Tarefa proposta. Segundo Vitor no texto fornecido, que porcentagem dos comentários sobre "O astro" era positiva?

Texto fornecido.
-*-

Vitor: - Claro que, quanto mais estilos você dominar, mais oportunidades de trabalho vai ter. E em uma novela, há de tudo: drama, humor, suspense, aventura, mas claro que tem sempre aquele estilo em que nos sentimos mais em casa. Adoro escrever humor, mas particularmente, tenho predileção pelos ingredientes do folhetim clássico: aquelas cenas catárticas, de clímax, com direito a discussões acaloradas, revelações, tapas na cara e tudo o mais que o contexto e a imaginação permitir (risos).  

Fábio: - Como você vê a interação entre as novelas e as redes sociais?
Vitor: Vejo de uma maneira muito positiva. Acompanhava “O astro” com um olho na tela e outro no twitter e depois enviava todos os comentários para a equipe, que adorava. Era maravilhoso ter a resposta de parte do público praticamente em tempo real. Foi um ótimo termômetro que nos possibilitou ver onde estávamos acertando e onde poderíamos melhorar. Mas devo dizer que em “O astro”, 99% dos comentários eram positivos, o que nos alegrou bastante.

Fábio: - Atualmente a classificação indicativa da televisão é bem rígida e muitos a veem como uma espécie de censura disfarçada. Ela prejudica a liberdade de criação dos autores?  Qual sua posição sobre a classificação indicativa?
Vitor: - Com certeza, é uma censura disfarçada. Prejudica e muito a liberdade de criação dos autores que, felizmente, sempre são geniais e sabem driblá-la da melhor maneira possível com soluções altamente criativas. Sou a favor da classificação indicativa, desde que não haja vinculação do horário. O espectador tem o direito de saber para qual faixa etária determinado produto está destinado, mas também deve ter o poder de decidir se quer ou não assistir ou permitir que seus filhos assistam. Do jeito que está, é o governo que decide pelos indivíduos, ou seja, censura. E tem uma coisa que nunca vou entender: enquanto na novela não se pode quase nada, vemos de tudo nos noticiários e em qualquer horário: violência, roubos, agressões, mortes, ou seja, por mais que a ficção tenha esses ingredientes, a realidade vai ser sempre mais pesada. Enfim, é uma hipocrisia e um desrespeito à inteligência da criança. Não é porque o Coyote explode uma dinamite contra o Papa Léguas, que a criança vai fazer o mesmo. Acima de tudo, é um atentado à inteligência e à liberdade de escolha do público.
 
Fábio: - Qual o papel da telenovela na vida dos brasileiros?

-*-

Dados fornecidos.
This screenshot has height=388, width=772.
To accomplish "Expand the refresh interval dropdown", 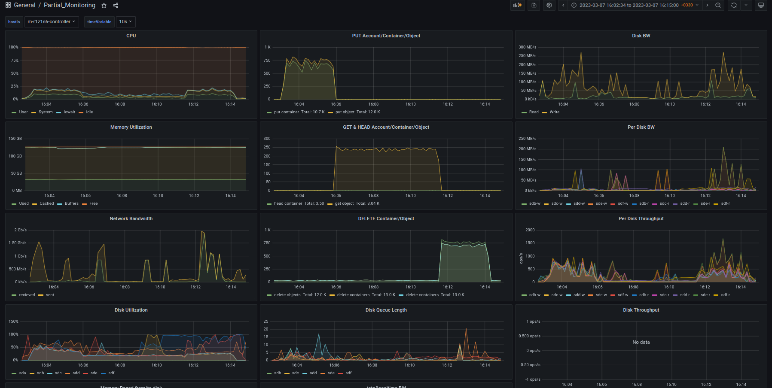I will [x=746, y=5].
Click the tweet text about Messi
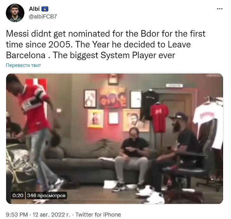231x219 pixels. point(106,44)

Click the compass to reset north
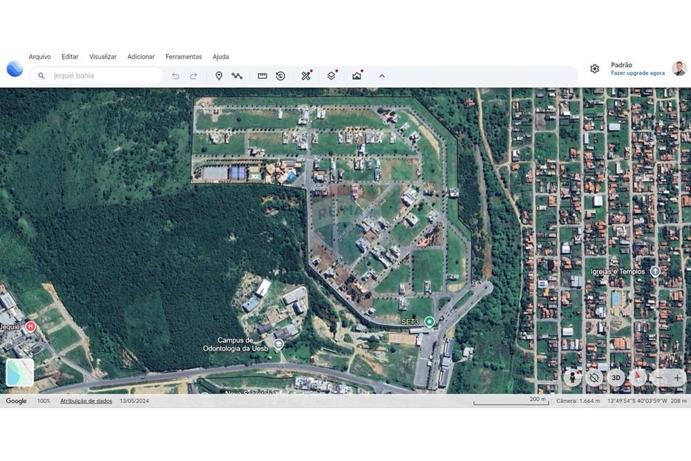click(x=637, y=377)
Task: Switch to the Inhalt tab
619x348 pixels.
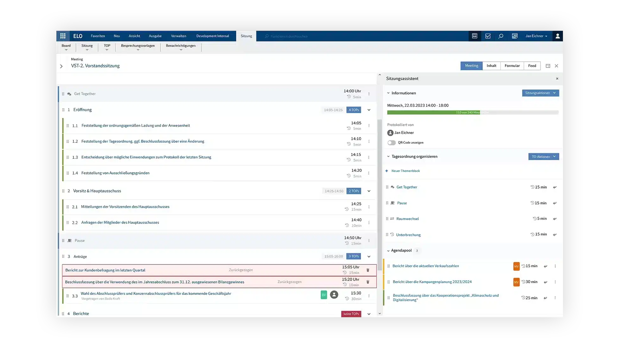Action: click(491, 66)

-*-

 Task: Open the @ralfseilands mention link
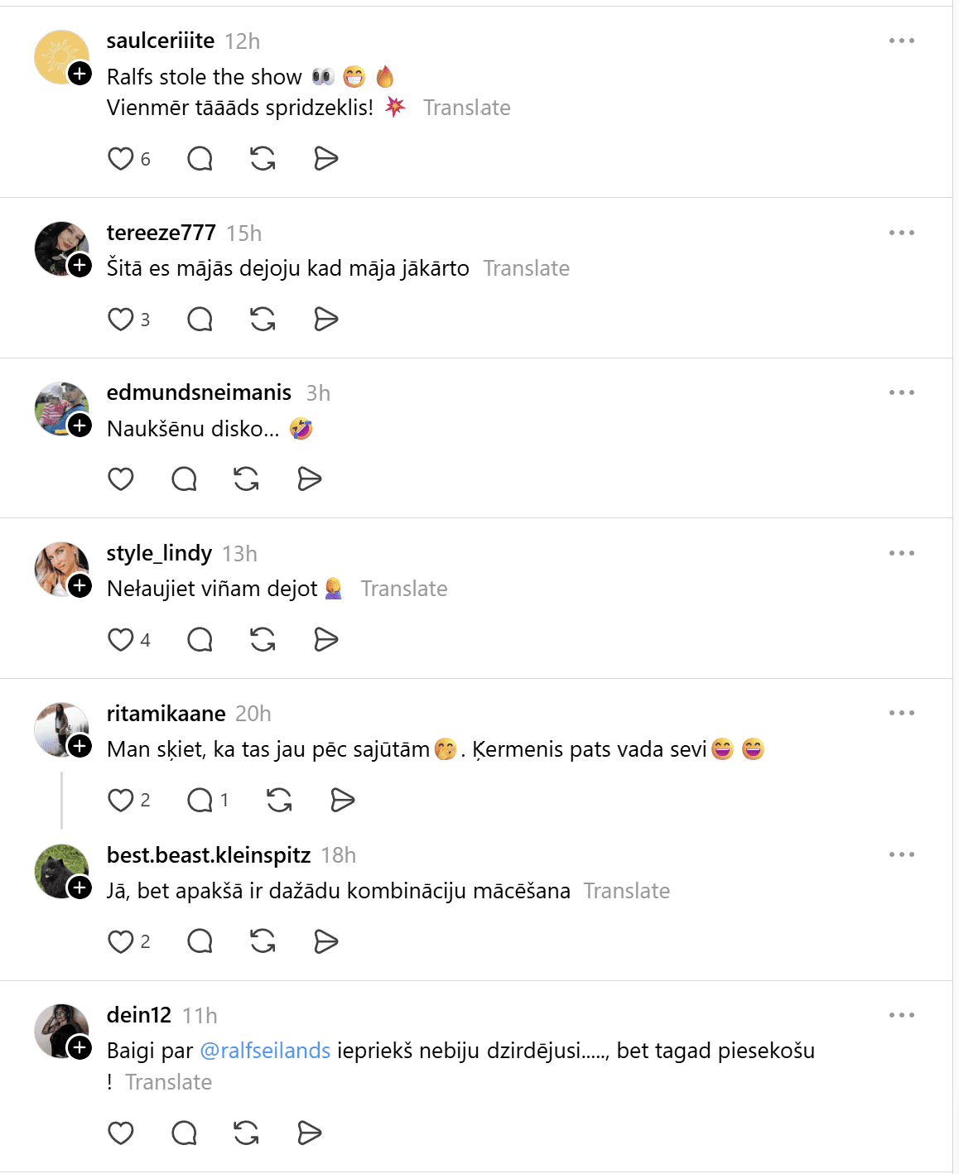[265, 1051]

-*-

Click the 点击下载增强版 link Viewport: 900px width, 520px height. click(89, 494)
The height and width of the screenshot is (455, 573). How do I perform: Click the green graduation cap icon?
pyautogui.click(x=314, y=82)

-*-

Tarefa concluída. 99% dos comentários eram positivos.